Bookmarks: how to save them onto a floppy disk

1. In the Macintosh operating system, go to the finder: click in the upper right-hand corner of the screen and release on "Finder," illustrated by the two-tone Macintosh smiley face (in the Windows environment, click in the lower left-hand corner of the screen to raise the "Start" menu)
2. Pull down the "File" menu, and let go on "Find..."

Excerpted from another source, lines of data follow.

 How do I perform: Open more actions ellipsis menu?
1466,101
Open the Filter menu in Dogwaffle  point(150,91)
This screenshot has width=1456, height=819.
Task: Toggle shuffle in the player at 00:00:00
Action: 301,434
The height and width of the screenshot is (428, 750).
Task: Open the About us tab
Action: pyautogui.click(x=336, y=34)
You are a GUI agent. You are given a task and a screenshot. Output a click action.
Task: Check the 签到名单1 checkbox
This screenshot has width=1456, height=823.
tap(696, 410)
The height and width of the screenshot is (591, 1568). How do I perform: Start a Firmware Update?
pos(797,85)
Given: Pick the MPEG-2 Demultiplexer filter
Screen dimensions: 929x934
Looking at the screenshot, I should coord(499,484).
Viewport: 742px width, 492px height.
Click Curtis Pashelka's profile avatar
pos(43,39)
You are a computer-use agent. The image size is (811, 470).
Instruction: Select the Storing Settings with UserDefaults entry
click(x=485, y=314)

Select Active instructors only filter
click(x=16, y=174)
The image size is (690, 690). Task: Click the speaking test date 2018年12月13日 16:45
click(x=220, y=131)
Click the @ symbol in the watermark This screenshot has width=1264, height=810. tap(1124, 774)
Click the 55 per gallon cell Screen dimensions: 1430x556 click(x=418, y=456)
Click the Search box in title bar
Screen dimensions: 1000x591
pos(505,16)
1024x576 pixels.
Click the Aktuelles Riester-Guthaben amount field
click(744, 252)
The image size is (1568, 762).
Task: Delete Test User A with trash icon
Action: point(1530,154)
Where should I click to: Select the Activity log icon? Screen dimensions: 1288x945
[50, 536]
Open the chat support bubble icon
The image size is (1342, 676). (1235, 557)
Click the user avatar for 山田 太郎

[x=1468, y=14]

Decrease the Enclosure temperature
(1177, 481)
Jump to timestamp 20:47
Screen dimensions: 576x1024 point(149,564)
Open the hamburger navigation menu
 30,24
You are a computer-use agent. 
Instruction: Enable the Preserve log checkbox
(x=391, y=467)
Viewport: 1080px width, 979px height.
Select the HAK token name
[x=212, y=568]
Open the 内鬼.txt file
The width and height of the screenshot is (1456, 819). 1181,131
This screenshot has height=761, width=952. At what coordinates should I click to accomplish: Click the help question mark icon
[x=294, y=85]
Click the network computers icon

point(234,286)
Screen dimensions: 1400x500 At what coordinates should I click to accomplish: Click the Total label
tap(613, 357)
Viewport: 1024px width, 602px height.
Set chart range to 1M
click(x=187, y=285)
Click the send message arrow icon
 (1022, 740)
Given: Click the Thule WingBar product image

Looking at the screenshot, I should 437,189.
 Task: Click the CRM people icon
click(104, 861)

3. Type "bookmarks" (just the words, not the quotes), then hit the "find" button
4. In the results, click on the "date modified" column so that the various bookmark files arrange in reverse chronological order, beginning with the most recent -- the one you have been adding to
5. Click the most recently modified bookmarks file and drag it onto the floppy disk icon (if you haven't already inserted the disk, do so now)
In some versions of some browsers, you can actually "import" or "export" bookmarks from the browser's "File" pull-down menu.